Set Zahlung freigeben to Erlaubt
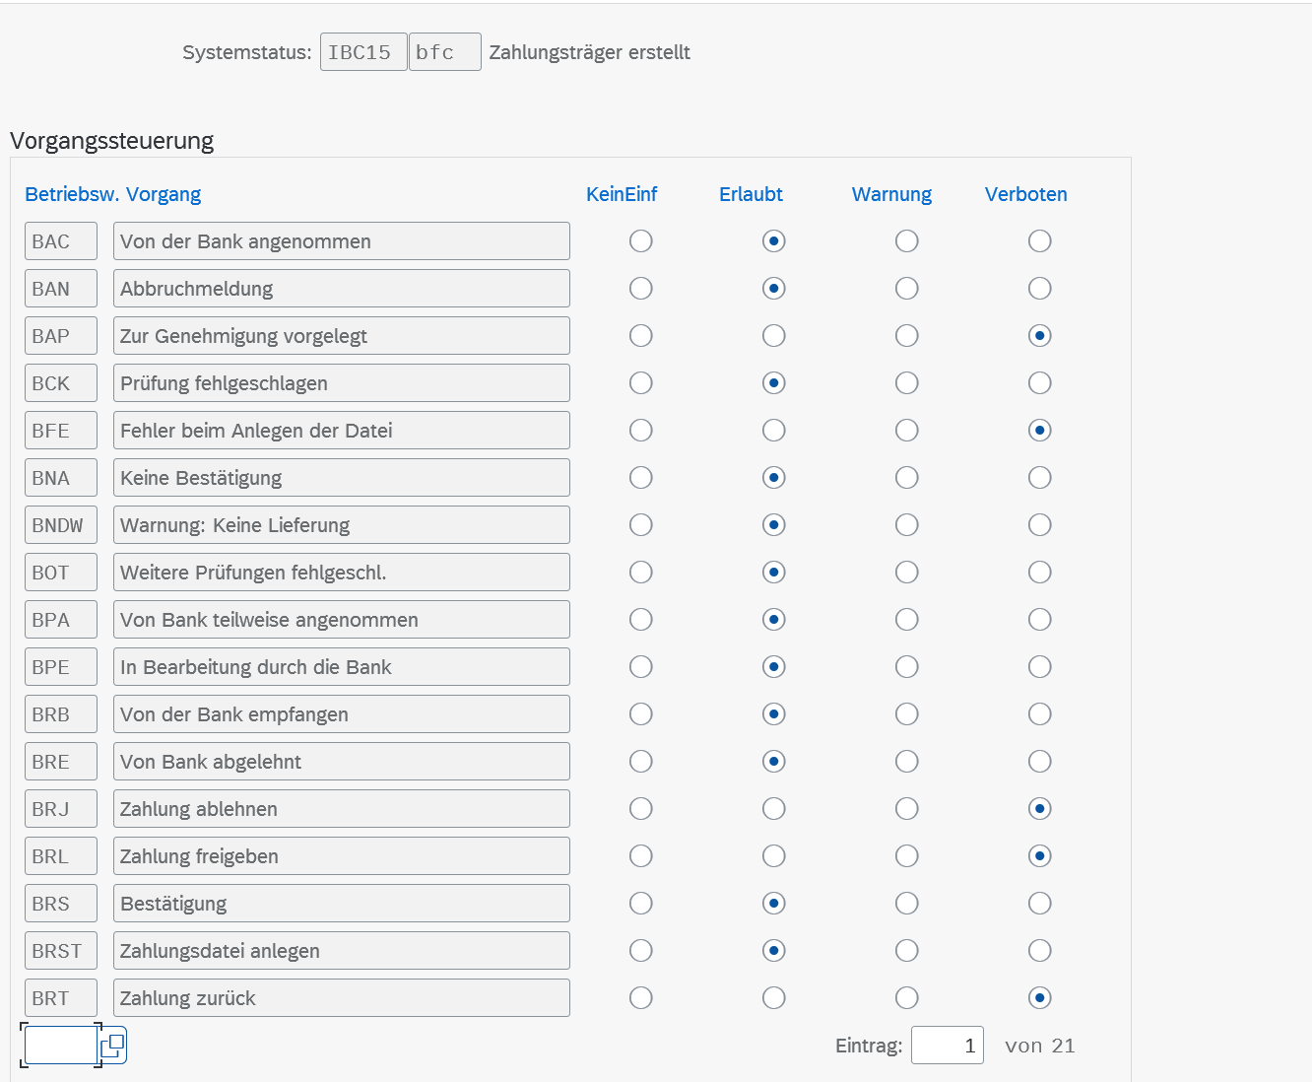Viewport: 1312px width, 1082px height. coord(773,856)
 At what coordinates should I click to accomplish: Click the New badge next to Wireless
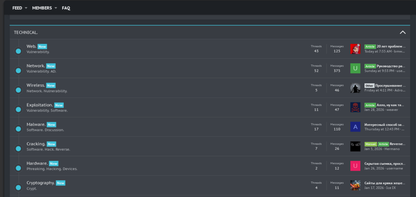51,86
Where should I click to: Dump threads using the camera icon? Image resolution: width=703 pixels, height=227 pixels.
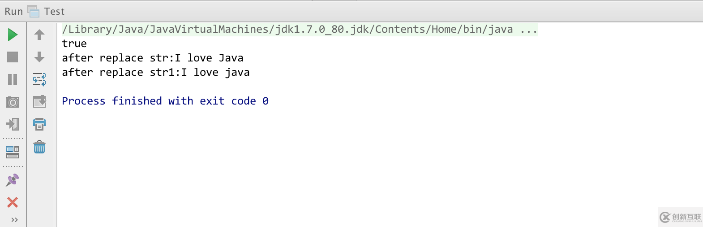(x=13, y=102)
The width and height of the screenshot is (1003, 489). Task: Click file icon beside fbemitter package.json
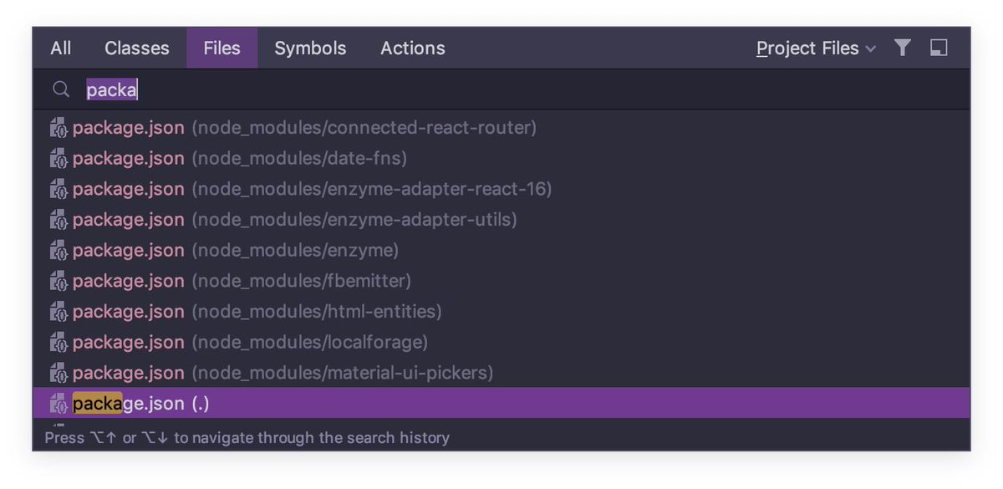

-----

Required task: Turn these lines into a numbered list, skipping any blank lines and leaving out the pictures.

Final result:
1. Set Zahlung freigeben to Erlaubt
2. Viewport: 1312px width, 1082px height. coord(773,856)
3.  At what coordinates should I click to accomplish: Click the New badge next to Wireless
4. 51,86
5. Where should I click to: Dump threads using the camera icon? Image resolution: width=703 pixels, height=227 pixels.
6. (x=13, y=102)
7. The width and height of the screenshot is (1003, 489). Task: Click file icon beside fbemitter package.json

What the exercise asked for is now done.